When Tim Cook took over from Steve Jobs in August 2011, the question wasn't whether Apple could survive. It was whether it could continue to matter. Jobs had been Apple its taste, its obsession, its reality distortion field. Cook was an operations man, a supply chain expert from Alabama who had spent his career making sure things arrived on time and at cost. The doubters were loud, and they were credible.
What followed was one of the most remarkable runs in corporate history.
Cook announced in April 2026 that he is stepping down as Apple's CEO on September 1, handing the role to John Ternus, Apple's head of hardware engineering the man behind the M-series silicon chips that quietly redefined the personal computer. Cook, 65, will remain with the company as executive chairman, mirroring transitions made by Jeff Bezos at Amazon and Reed Hastings at Netflix.
The numbers are almost incomprehensible in their scale. When Cook took over, Apple was valued at just under $350 billion. Under his watch it passed $1 trillion in 2018, $2 trillion in 2020, $3 trillion in 2022, and $4 trillion in 2025 becoming, at each milestone, the first company in history to reach that figure. The company reported net income of $112 billion for fiscal year 2025 alone, eight times what it earned in 2010. Apple's market capitalisation increased roughly tenfold under his leadership.
But the numbers only tell part of the story. Cook launched the Apple Watch now the world's best-selling watch of any kind AirPods, which created an entirely new product category and a business worth tens of billions on its own, and Apple Silicon, a shift to custom-designed chips that the entire PC industry is still coming to terms with. He built Apple's services division the App Store, Apple Music, iCloud, Apple TV+, Apple Pay — into a recurring revenue engine that now rivals the GDP of small nations.
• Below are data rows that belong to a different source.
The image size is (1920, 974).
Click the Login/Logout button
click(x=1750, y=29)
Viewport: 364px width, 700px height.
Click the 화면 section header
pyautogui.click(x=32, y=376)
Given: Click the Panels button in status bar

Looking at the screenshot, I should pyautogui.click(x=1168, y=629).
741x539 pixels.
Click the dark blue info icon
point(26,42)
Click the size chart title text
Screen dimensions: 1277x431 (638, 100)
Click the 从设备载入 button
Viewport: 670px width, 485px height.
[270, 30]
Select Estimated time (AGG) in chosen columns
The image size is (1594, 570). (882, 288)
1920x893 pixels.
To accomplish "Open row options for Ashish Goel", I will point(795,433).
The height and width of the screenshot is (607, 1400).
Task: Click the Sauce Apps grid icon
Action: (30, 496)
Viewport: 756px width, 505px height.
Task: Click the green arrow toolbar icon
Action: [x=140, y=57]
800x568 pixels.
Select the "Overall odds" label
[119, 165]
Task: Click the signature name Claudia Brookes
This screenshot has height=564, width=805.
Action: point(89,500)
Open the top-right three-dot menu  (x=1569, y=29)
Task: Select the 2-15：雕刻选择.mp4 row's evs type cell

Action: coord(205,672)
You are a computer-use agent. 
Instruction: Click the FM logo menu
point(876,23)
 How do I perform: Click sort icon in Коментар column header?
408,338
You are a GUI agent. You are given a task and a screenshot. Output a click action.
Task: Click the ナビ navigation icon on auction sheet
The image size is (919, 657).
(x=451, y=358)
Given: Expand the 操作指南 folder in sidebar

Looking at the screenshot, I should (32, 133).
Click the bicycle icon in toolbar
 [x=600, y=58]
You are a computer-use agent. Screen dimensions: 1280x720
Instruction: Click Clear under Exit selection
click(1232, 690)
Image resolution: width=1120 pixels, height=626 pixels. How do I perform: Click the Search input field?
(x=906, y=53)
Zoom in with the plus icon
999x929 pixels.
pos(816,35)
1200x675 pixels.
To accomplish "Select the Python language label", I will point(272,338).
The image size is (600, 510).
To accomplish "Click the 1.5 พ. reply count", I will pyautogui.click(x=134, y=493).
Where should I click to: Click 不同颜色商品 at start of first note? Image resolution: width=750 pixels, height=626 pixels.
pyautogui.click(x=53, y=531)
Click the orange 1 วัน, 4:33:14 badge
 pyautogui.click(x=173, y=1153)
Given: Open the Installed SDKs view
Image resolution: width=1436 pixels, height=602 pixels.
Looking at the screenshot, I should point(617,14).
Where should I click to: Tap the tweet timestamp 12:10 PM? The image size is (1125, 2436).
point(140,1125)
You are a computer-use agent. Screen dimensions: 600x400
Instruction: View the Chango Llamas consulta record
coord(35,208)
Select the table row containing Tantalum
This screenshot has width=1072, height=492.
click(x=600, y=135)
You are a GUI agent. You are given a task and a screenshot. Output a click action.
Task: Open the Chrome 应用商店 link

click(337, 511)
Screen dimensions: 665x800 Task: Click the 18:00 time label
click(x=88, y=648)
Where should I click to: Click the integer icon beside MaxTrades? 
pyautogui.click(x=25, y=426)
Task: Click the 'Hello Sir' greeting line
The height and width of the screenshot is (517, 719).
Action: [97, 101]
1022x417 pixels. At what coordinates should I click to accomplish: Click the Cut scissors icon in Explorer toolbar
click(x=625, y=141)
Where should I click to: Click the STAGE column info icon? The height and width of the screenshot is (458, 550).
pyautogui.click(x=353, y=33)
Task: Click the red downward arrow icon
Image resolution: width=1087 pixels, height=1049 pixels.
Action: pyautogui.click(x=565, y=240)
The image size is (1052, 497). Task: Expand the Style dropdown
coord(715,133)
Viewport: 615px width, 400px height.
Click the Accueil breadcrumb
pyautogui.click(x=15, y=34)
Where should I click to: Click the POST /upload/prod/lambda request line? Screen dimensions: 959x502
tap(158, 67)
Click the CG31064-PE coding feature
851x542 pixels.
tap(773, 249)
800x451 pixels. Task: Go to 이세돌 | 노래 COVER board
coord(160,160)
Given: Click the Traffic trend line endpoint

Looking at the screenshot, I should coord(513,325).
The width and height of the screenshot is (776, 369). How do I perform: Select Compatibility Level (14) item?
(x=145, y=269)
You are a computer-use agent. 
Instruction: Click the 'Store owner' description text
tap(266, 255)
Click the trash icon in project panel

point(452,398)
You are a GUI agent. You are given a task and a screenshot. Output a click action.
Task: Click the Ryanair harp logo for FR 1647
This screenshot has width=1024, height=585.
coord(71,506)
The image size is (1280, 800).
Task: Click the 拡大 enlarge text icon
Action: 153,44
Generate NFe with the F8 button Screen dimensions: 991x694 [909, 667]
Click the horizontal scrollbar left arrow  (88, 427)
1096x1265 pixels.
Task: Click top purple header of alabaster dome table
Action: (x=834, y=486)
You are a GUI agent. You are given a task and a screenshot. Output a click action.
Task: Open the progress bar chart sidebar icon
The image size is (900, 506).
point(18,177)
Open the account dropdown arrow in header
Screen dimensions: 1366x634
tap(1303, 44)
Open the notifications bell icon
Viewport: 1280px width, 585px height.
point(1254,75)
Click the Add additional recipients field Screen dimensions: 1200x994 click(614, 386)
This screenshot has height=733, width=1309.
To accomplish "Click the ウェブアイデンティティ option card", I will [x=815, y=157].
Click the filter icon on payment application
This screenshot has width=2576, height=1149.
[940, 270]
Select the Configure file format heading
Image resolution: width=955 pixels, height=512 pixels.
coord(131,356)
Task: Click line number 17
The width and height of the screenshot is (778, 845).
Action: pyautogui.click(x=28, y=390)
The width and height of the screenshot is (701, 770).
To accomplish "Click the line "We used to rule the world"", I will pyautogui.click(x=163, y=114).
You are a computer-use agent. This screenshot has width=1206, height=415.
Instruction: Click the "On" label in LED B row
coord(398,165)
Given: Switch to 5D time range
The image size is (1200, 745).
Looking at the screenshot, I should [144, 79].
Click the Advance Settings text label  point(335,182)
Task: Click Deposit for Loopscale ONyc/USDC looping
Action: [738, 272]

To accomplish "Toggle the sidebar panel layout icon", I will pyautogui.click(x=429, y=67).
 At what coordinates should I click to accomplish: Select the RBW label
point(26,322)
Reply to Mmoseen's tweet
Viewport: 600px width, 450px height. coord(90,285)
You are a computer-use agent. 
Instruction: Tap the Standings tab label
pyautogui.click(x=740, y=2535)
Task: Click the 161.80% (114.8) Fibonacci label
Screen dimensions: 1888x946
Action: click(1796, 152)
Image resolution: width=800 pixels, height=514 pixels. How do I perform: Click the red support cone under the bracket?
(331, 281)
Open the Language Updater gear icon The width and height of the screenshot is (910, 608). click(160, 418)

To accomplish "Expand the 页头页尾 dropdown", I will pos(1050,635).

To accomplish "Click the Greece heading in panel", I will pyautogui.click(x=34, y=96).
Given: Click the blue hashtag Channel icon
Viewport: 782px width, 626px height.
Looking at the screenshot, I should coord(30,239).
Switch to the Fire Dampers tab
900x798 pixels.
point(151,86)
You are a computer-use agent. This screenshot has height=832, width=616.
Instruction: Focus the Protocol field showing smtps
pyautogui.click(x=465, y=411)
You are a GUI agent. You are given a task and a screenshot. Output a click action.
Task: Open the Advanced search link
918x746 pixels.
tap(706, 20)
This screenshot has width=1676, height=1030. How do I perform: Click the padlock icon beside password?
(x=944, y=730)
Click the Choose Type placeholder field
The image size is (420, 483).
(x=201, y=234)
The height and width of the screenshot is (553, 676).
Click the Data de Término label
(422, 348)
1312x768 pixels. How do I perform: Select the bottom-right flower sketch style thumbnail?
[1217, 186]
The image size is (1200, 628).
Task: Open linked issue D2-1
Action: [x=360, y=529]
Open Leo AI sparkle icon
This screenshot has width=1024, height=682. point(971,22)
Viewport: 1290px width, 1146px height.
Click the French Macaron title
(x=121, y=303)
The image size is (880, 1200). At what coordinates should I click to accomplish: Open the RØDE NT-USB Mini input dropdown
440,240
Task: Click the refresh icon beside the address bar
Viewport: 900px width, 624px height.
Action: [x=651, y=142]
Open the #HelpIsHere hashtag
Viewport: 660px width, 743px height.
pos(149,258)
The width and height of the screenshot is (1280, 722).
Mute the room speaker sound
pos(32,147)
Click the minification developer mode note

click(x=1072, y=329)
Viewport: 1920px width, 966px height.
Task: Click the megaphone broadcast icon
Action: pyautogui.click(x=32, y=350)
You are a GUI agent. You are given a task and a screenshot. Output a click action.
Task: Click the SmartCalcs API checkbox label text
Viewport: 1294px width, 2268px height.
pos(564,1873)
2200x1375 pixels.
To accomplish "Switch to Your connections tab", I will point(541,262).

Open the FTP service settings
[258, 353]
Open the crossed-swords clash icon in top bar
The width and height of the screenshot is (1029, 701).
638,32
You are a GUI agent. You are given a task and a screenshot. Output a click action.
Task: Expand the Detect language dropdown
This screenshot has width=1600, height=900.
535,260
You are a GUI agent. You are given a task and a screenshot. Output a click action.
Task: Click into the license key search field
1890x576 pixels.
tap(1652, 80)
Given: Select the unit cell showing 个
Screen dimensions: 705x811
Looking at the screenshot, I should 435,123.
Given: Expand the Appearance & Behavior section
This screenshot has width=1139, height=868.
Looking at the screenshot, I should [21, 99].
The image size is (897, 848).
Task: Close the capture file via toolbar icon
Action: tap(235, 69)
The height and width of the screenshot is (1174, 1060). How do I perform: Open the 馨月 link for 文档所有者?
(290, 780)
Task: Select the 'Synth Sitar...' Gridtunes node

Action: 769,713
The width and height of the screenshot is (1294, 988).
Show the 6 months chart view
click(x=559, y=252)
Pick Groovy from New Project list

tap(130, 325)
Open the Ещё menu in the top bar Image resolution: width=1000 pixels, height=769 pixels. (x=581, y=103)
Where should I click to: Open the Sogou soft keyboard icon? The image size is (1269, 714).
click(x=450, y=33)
He was also, in 2014, the first CEO of a Fortune 500 company to publicly come out as gay, a moment widely recognised as significant far beyond the business world.
Cook's decision to leave wasn't made in haste. He told FOX Business he assessed three things before making the call: the company's current performance ("remarkable"), the strength of its product roadmap ("incredible"), and whether his successor was ready. "John is ready," he said. "All three of those things intersected, and it felt like the right time."
In a letter to the Apple community one of the more personal documents to emerge from Cupertino in years Cook described how he had started every morning of his fifteen-year tenure by reading emails from Apple users: the person who captured the perfect photo at a mountain summit, the mother whose life was saved by her Apple Watch. These weren't data points. They were, for Cook, the actual point.
Cook's Apple was different from Jobs' Apple less about the electric shock of the entirely new, more about the compounding force of exceptional execution and relentless refinement. Critics called it uncreative. The market called it $4 trillion. Both, in their own way, are right.
What Ternus inherits is an extraordinary position and an extraordinarily difficult one. Apple is larger, more profitable, and more globally complex than any company he has ever run. The AI era is reshaping the technology landscape in ways that will demand exactly the kind of bold product vision that Jobs provided and Cook was never fully credited with having. Whether Ternus can supply it while preserving the operational precision Cook built is the most consequential leadership question in the technology industry today.